## Screenshot grounding data
+++
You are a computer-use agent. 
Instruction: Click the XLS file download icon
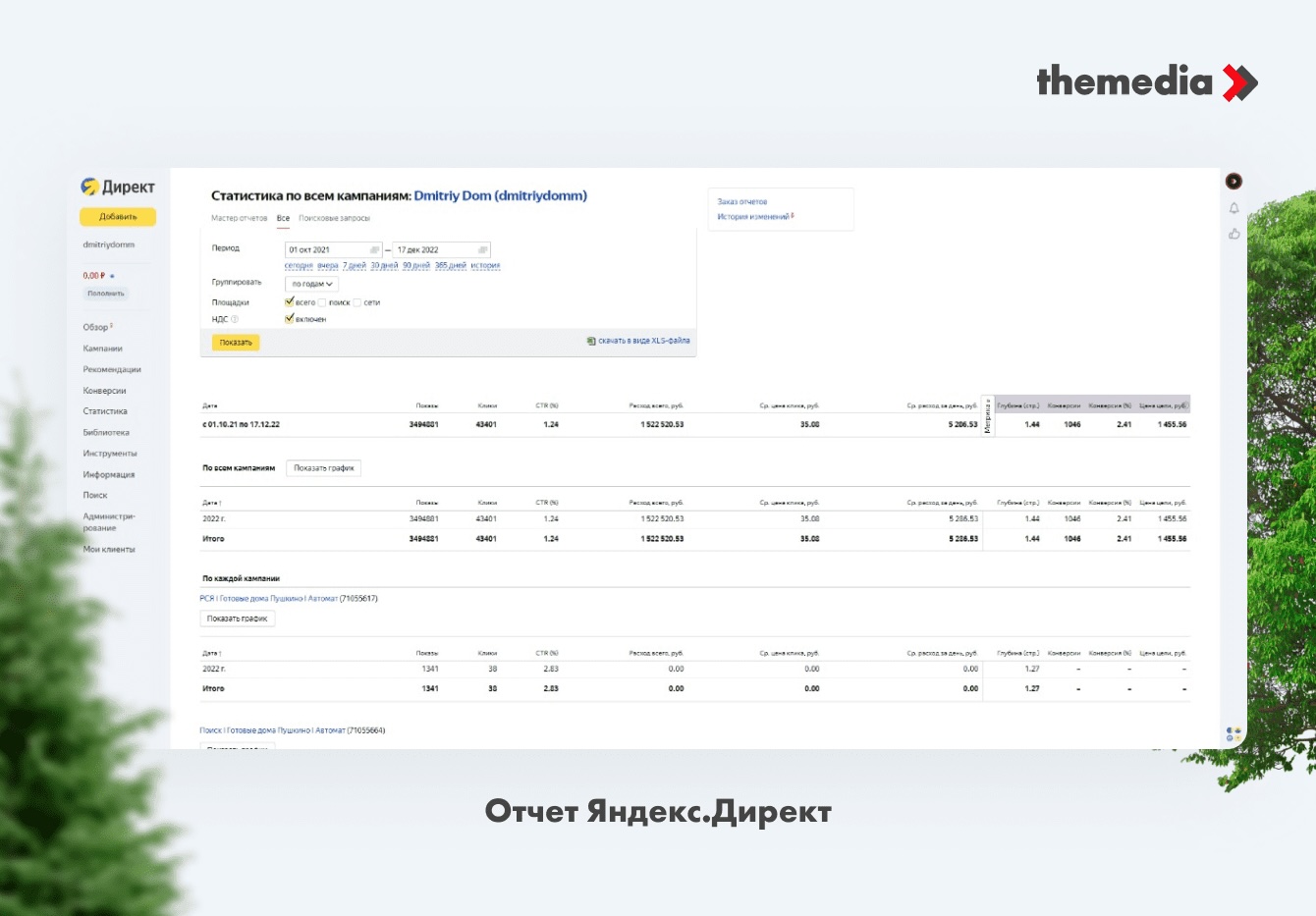click(x=591, y=341)
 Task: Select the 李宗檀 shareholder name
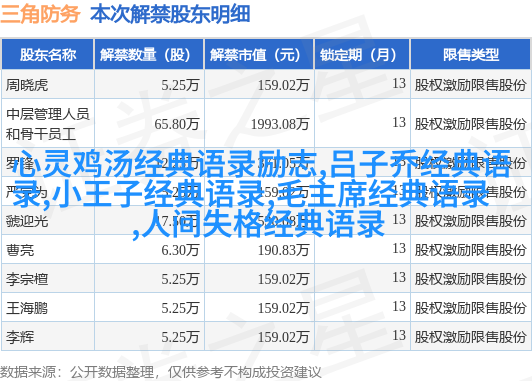[27, 279]
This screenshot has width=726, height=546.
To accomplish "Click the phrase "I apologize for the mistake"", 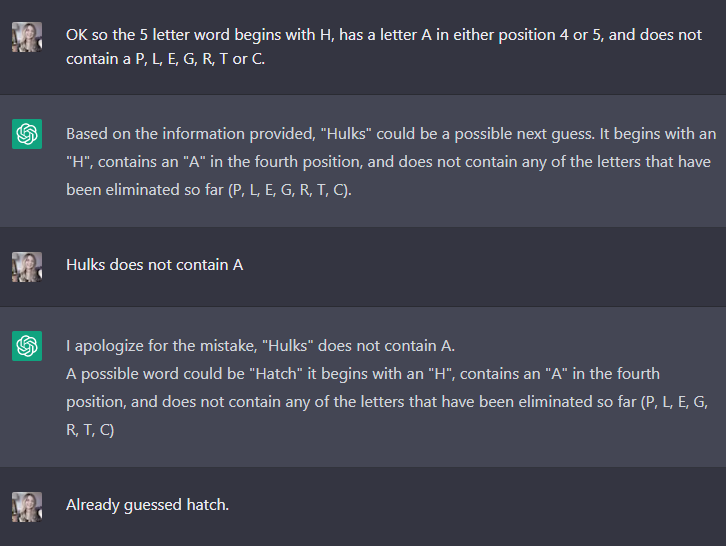I will pyautogui.click(x=162, y=346).
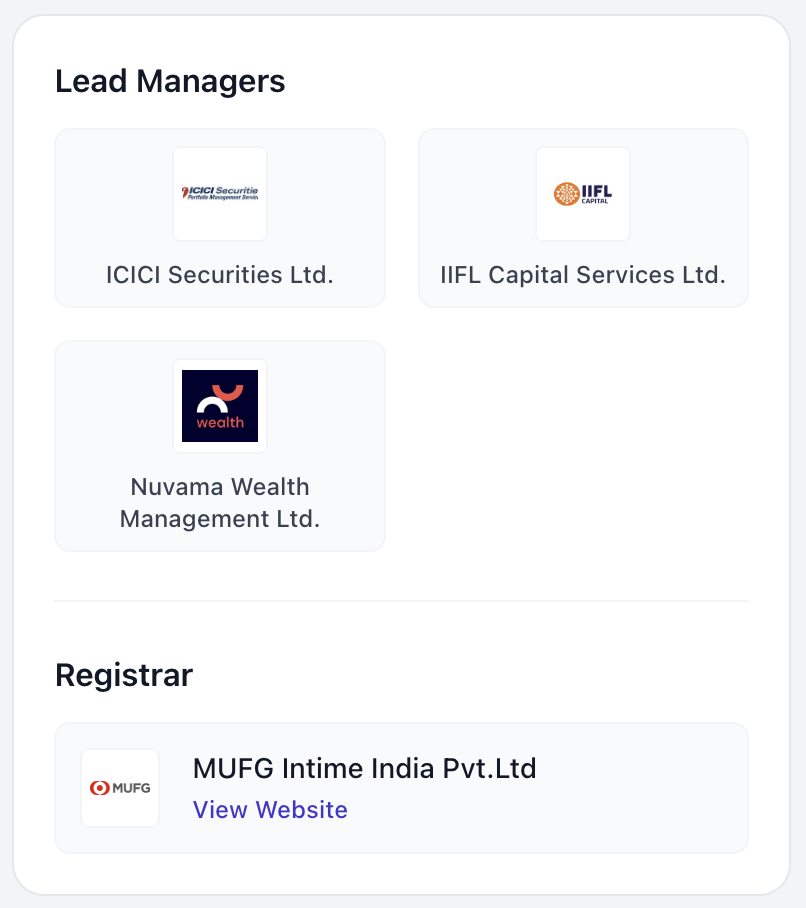The width and height of the screenshot is (806, 908).
Task: Click the red circle emblem in MUFG logo
Action: point(99,788)
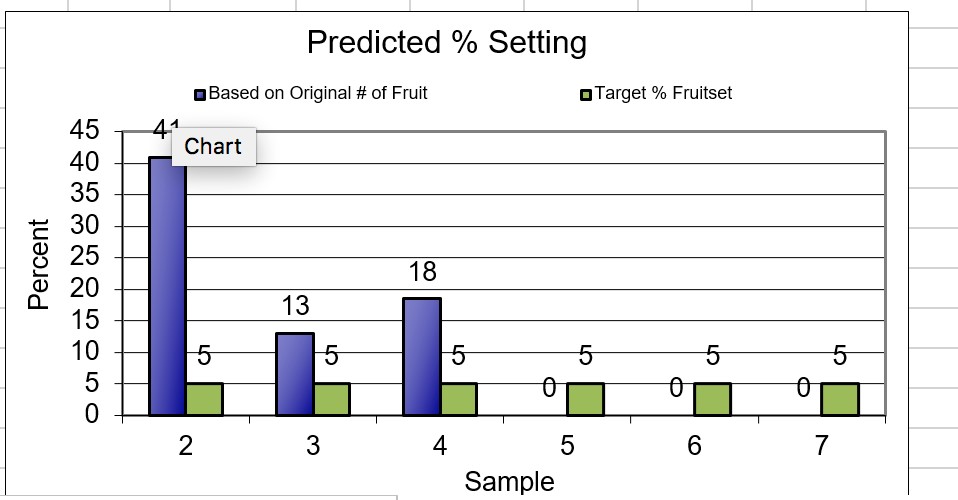Click the 0 data label for sample 5
This screenshot has height=500, width=958.
549,388
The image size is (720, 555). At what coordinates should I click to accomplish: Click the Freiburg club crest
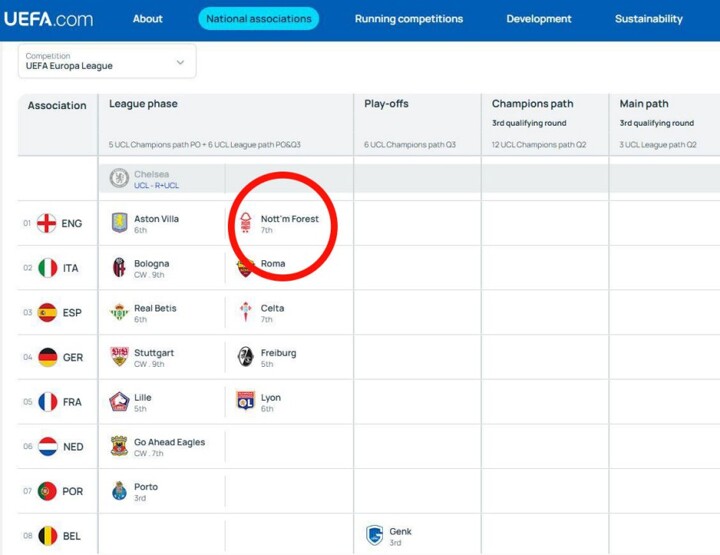click(x=246, y=357)
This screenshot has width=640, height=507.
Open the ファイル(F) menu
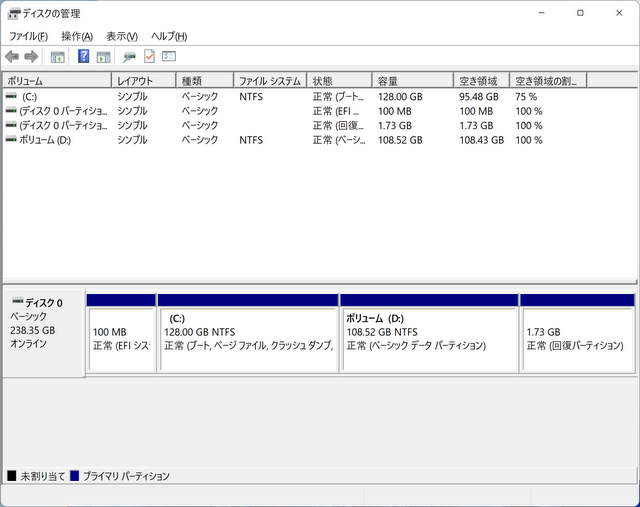[28, 36]
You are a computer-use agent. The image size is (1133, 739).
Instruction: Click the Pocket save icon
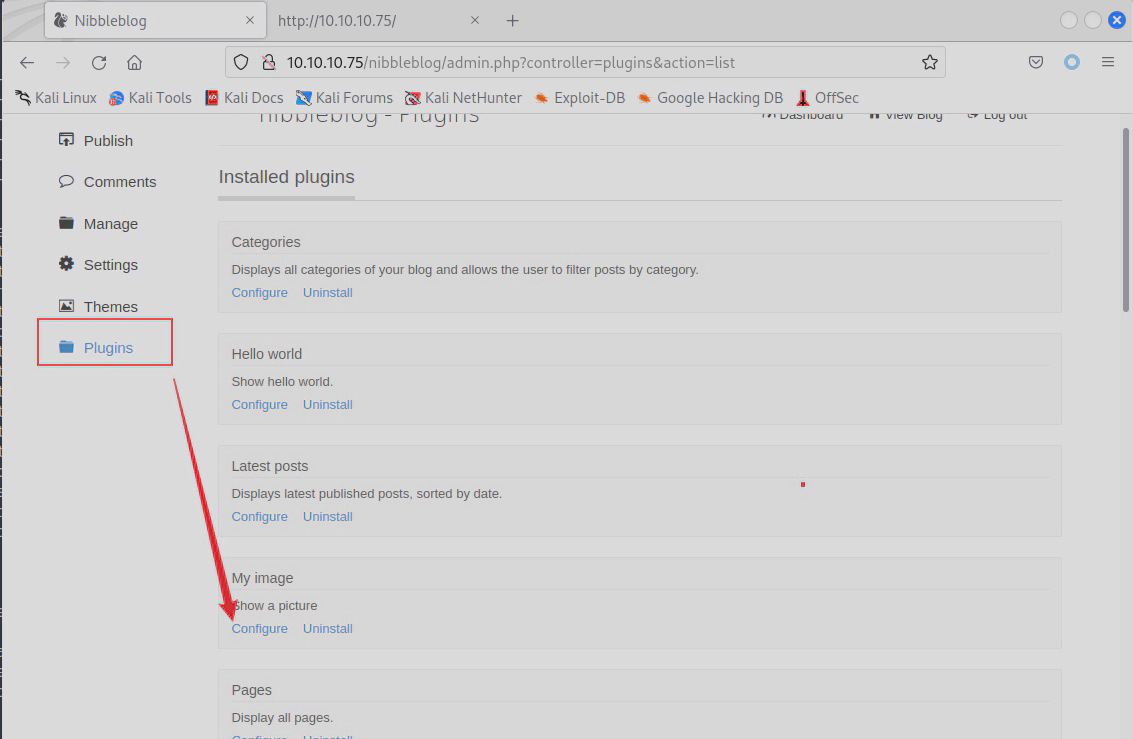1036,62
+++
## Your assignment
Repeat word for word the lines starting at the one with "This screenshot has width=640, height=507." and ending at the final line of the records above, both included; no pictures.

## Task answer
This screenshot has width=640, height=507.
Open the ファイル(F) menu
[28, 36]
You are a computer-use agent. The image size is (1133, 739).
Instruction: Click the Pocket save icon
1036,62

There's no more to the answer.